Reviewer: Beverly Laude
I have always wondered about the so-called first female pirate, Anne Bonny Cormac. This was an interesting book, and I enjoyed reading it. Anne was a true lady, raised on a plantation in South Carolina. In her later years, she became a fixture of society and the driving force behind the establishment of a theater in Charles Town that rivaled the finest in England.
However, Anne had a fiery temper to match her red hair, and in her younger days, she became obsessed with the life of piracy. She eventually fell in love with a pirate named James Bonny, and so started the pirate phase of her life. The tales of her life as a pirate were entertaining, educational, and often unbelievable. The book is full of references to robbery, murder, prostitution, same-sex relationships, and sword fights. Still, none of this is told in a really graphic manner. The author has a couple of interludes, where he explains the history of piracy and the culture of the times. I also appreciated the glossary at the end with the "pirate vocabulary."
Anne spent time in prison due to her participation in pirate activities. In her own words, "If you play with the devil, you have to pay the devil." "Women were considered chattel or property." The parts of the book that focused on Anne's pirate days, with their vivid descriptions of life aboard ship and subsequent battles, were the best parts of the book.
I did have a few issues with the book.
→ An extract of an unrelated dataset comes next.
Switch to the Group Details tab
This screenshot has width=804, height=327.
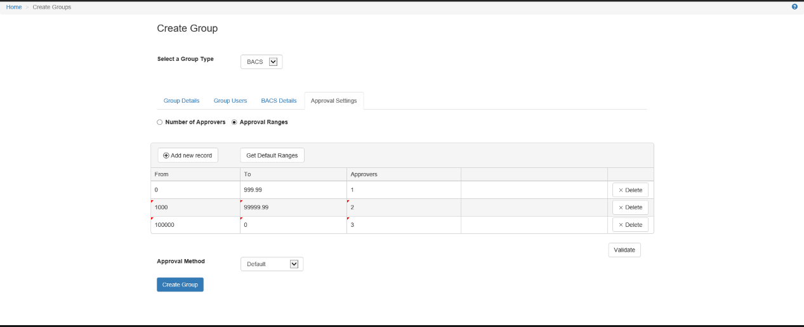point(181,101)
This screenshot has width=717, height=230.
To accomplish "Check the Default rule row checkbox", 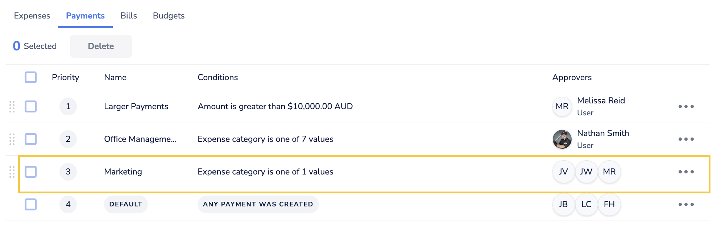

The author chose to use the device of the main character telling her story to her granddaughter, Annie. At first, this seemed to work pretty well, but I think I would have preferred just a straight telling of the story instead of these storytellings. The descriptions of the set-up to these storytelling sessions became repetitive, in my honest opinion. They really didn't add much to the book. The book became as much a tale of life on a Southern plantation in the late 1700s as it was a story about Anne's pirate days. The writing style of the book made it seem like it was written for a younger audience, but because of the subject matter, that didn't really fit.
Whether or not this book is factual, it is still an entertaining book. It is well-written and fast-paced, and it is obvious that the author did a lot of research into the story. If you are at all interested in pirates or piracy, I would say that this is a good starting point to get an idea of the life of a pirate. I know that I will probably read more books about the era since this book has piqued my interest.
Reviewer: Kandace Perry
Fiery Red Hair...Emerald Green Eyes and A Vicious Irish Temper by Ralph Jarrells is a captivating and intriguing novel for anyone who enjoys daring adventure and bold romantic interludes.
Fiery Red Hair is the portrayal of the life of Anne Bonny, (the world's first female pirate). Jarrells weaves her heartache and betrayal, her disastrous misfortunes and hard earned triumphs seamlessly through the pages. Bonny loved and lost time and time again but eventually found her way home, discovered her inner strength and her true purpose in life.
Life is about choices, Bonny made some disastrous ones but she learned from them and eventually found stability, security and her place in society.... if only she had discovered God's unconditional love, forgiveness and peace than her life would have been truly transformed.